6. The intelligent device for detecting processing parameters in the impact state of the present invention adopts a flexible cover, which has the advantages of dustproof, waterproof, electromagnetic interference, corrosion resistance, high temperature resistance and impact resistance;

7. The intelligent device for detecting processing parameters in the impact state of the present invention adopts a battery module, which has the advantages of long service life and convenient battery disassembly;

8. The intelligent device for processing parameter detection under the impact state of the present invention adopts a point-to-point high-speed, low-power wireless communication mode to complete short-distance data transmission from the measured object to the local computer or processing center, etc., reducing the cost of the intelligent detection device. Power consumption improves the transmission rate, reduces signal interference during transmission, and helps to extend battery life and service life.

Description of drawings

FIG. 1 is a schematic structural diagram of an intelligent device for detecting processing parameters in an impact state according to Embodiment 1 of the present invention.

2 is a cross-sectional schematic diagram of an intelligent device for detecting processing parameters in an impact state according to Embodiment 1 of the present invention.

Fig. 3 is a working principle diagram of an intelligent device for detecting processing parameters in an impact state according to Embodiment 1 of the present invention.

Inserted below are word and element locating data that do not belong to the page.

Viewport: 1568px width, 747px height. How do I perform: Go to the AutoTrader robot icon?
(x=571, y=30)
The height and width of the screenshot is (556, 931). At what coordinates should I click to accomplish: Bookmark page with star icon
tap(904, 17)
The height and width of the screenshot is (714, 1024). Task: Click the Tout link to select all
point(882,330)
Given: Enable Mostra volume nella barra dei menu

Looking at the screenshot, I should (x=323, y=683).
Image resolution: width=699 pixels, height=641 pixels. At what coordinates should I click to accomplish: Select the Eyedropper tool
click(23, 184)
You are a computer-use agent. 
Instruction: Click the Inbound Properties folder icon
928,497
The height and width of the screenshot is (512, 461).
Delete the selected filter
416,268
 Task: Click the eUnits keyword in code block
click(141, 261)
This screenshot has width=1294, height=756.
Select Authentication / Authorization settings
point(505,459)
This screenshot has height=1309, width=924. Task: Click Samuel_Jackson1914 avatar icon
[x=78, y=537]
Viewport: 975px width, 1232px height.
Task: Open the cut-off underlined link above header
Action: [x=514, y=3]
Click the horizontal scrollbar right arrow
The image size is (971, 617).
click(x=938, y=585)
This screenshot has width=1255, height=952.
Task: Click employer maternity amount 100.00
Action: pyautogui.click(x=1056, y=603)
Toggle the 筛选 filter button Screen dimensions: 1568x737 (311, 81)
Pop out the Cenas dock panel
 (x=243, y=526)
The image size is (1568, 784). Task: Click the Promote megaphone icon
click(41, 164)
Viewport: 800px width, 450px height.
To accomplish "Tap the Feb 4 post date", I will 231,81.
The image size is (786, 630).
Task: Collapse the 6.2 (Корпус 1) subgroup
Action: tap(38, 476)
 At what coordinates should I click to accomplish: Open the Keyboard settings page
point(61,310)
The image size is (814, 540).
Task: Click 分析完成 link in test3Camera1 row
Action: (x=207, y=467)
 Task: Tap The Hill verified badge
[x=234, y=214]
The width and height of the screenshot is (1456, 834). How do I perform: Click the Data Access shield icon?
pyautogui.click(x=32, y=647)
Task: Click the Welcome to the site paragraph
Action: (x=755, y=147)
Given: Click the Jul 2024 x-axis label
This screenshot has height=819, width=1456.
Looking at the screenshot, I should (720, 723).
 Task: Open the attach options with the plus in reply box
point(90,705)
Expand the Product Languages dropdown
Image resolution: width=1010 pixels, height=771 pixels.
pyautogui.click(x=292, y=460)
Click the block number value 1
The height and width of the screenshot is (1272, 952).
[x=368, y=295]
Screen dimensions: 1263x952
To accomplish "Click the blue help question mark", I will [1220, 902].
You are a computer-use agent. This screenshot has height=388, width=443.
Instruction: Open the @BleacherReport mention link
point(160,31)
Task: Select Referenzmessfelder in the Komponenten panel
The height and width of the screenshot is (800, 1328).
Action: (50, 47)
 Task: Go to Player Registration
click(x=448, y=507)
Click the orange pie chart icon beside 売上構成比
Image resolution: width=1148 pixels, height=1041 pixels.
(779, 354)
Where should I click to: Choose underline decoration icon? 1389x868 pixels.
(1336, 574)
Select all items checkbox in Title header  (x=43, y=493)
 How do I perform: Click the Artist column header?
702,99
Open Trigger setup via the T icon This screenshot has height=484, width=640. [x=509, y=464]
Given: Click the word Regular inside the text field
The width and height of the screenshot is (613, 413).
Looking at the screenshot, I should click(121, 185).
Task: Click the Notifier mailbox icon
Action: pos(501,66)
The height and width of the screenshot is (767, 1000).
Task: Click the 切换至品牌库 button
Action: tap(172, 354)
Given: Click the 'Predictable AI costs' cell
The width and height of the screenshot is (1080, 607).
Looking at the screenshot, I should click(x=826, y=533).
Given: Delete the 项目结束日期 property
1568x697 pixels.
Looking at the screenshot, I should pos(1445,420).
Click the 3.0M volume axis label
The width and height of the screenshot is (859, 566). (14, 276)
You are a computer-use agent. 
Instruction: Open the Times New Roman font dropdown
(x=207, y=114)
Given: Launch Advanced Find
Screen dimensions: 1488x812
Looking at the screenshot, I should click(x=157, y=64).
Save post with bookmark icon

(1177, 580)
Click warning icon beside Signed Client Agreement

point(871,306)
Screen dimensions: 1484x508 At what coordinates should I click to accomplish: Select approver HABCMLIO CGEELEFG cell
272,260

Fig. 4 is a diagram of the installation and use state of the intelligent device for detecting processing parameters in the impact state according to Embodiment 1 of the present invention.

Fig. 5 is a diagram of the installation and use state of the intelligent device for detecting processing parameters in the second embodiment of the present invention under the impact state.

detailed description

Preferred embodiments of the present invention are described in detail as follows:

Embodiment one:

In this embodiment, referring to Figures 1-4, an intelligent device for detecting cutting parameters under impact conditions includes a flexible substrate 1 and a flexible cover 8, and the flexible cover 8 encapsulates the front side of the flexible substrate 1 to form a packaging structure , the flexible cover 8 is made of flexible polymer materials such as polyimide, dust-proof, waterproof, electromagnetic shielding, corrosion-resistant, high-temperature resistant and impact-resistant, and the back of the flexible substrate 1 forms an installation junction, which can It is fixedly combined with the installation part of the target part to be tested, and the cutting parameter intelligent detection device device unit is set in the sealing chamber of the packaging structure. The cutting parameter intelligent detection device device unit is composed of the microcontroller 2, MEMS, and The sensor 3, the interface circuit 4, the microprocessor 5, the wireless communication module 6 and the power supply module 7 are composed. The microcontroller 2 is connected with the microprocessor 5 for two-way data and signal transmission. It is connected with MEMS sensor 3 signal, microcontroller 2 is also connected with wireless communication module 6 signal, power supply module 7 is connected with microcontroller signal, and described power supply module 7 supplies power for the electronic components of cutting parameter intelligent detection device unit, MEMS The sensor 3 can carry out non-contact independent measurement of each cutting parameter of the object to be measured under the impact state, and then the cutting parameter intelligent detection device unit performs data collection, processing and transmission, and sends it to the external signal device through the wireless communication module 6 , the cutting parameter intelligent detection device device unit also receives information and data from external signal equipment through the wireless communication module 6 .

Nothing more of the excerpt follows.